Tipp: Für Joints empfehlen sich meist die Slim-Versionen – sie sind dünner, leichter zu drehen und angenehm im Zugwiderstand.

Fazit: Aktivkohlefilter

 

Aktivkohlefilter sind keine Wunderlösung, aber sie können den Rauchgenuss deutlich verbessern. Sie filtern Schadstoffe heraus, ohne das THC zu beeinträchtigen, und sorgen für ein klareres, sanfteres High. Nachteile wie Preis und Größe sind eher nebensächlich im Vergleich zu den gesundheitlichen und geschmacklichen Vorteilen.

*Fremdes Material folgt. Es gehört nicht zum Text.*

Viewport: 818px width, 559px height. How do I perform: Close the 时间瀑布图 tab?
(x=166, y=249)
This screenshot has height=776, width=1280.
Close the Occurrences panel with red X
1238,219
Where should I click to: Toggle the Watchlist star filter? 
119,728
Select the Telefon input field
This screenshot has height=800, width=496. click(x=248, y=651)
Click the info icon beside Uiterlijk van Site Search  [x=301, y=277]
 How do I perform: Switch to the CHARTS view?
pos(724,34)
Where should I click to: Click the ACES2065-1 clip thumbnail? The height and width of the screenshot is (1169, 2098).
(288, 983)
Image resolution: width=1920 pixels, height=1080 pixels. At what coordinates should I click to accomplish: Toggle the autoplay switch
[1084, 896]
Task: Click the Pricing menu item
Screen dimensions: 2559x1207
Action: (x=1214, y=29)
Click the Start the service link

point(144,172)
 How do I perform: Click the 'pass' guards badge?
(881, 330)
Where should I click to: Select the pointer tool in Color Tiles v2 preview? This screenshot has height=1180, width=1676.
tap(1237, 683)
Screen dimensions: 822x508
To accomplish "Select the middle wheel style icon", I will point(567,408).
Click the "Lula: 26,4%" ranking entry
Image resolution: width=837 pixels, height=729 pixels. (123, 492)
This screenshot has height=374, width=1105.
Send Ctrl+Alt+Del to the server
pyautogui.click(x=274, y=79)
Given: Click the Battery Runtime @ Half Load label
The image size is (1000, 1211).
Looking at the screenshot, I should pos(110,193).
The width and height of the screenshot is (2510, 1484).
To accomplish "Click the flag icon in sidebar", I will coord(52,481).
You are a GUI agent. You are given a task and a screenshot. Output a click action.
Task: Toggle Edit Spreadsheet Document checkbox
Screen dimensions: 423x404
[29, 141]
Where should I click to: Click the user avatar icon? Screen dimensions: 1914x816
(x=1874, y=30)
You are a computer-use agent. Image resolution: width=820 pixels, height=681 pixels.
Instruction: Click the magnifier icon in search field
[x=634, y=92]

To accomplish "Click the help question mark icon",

Darüber hinaus überzeugen sie durch angenehmeren Zug, weniger Kratzen im Hals und eine spürbare Entlastung für die Atemwege. Besonders regelmäßige Konsumenten profitieren langfristig von der reduzierten Schadstoffaufnahme. Ob Purize, ActiTube, Kailar oder Hybridfilter – jede Variante hat ihre Stärken, und ein Test lohnt sich in jedem Fall.

Am Ende bleibt der Einsatz von Aktivkohlefiltern eine persönliche Entscheidung, doch wer einmal den Unterschied erlebt hat, möchte meist nicht mehr zurück zu herkömmlichen Pappfiltern.

Fragen und Antworten – Filter mit Aktivkohle für Joints

Filtern Aktivkohlefilter THC heraus?

Nein, das High bleibt gleich. Die Aktivkohle bindet vor allem Teer und Schadstoffe, nicht aber THC oder andere Cannabinoide.

Sind Aktivkohlefilter wirklich gesünder?

Sie reduzieren Schadstoffe, aber Rauchen bleibt ungesund. Dennoch kann die Belastung für Lunge und Hals spürbar verringert werden.

Kann man einen Filter mehrmals benutzen?

Ja, die Filter können laut Hersteller bis zu dreimal verwendet werden. Jedoch kann die Wiederverwendung die Filterleistung mindern und unangenehm schmecken.

Passen die Filter auch in Bongs oder Pfeifen?

Ja, es gibt spezielle Adapter für Pfeifen und Bongs. Besonders die Regular-Größen von ActiTube oder Purize sind dafür geeignet.

Wie sollte man Aktivkohlefilter lagern?

Am besten trocken und luftdicht, da Feuchtigkeit die Poren der Aktivkohle verstopfen und die Filterwirkung reduzieren kann. Ein verschließbarer Beutel oder Glasbehälter ist ideal.

Können Aktivkohlefilter platzen oder undicht werden?

Selten, aber möglich – etwa bei zu hoher Hitze oder zu festem Stopfen. Daher beim Drehen darauf achten, den Filter nicht zu stark zu pressen.

Verändert ein Aktivkohlefilter den Geschmack des Joints?

Ja – aber positiv. Der Rauch schmeckt klarer und aromatischer, da störende Verbrennungsrückstände herausgefiltert werden.

Sind Aktivkohlefilter auch für CBD-Joints geeignet?

Absolut. Gerade bei CBD-Blüten, die oft etwas harscher schmecken, sorgt die Aktivkohle für einen deutlich sanfteren und angenehmeren Rauch.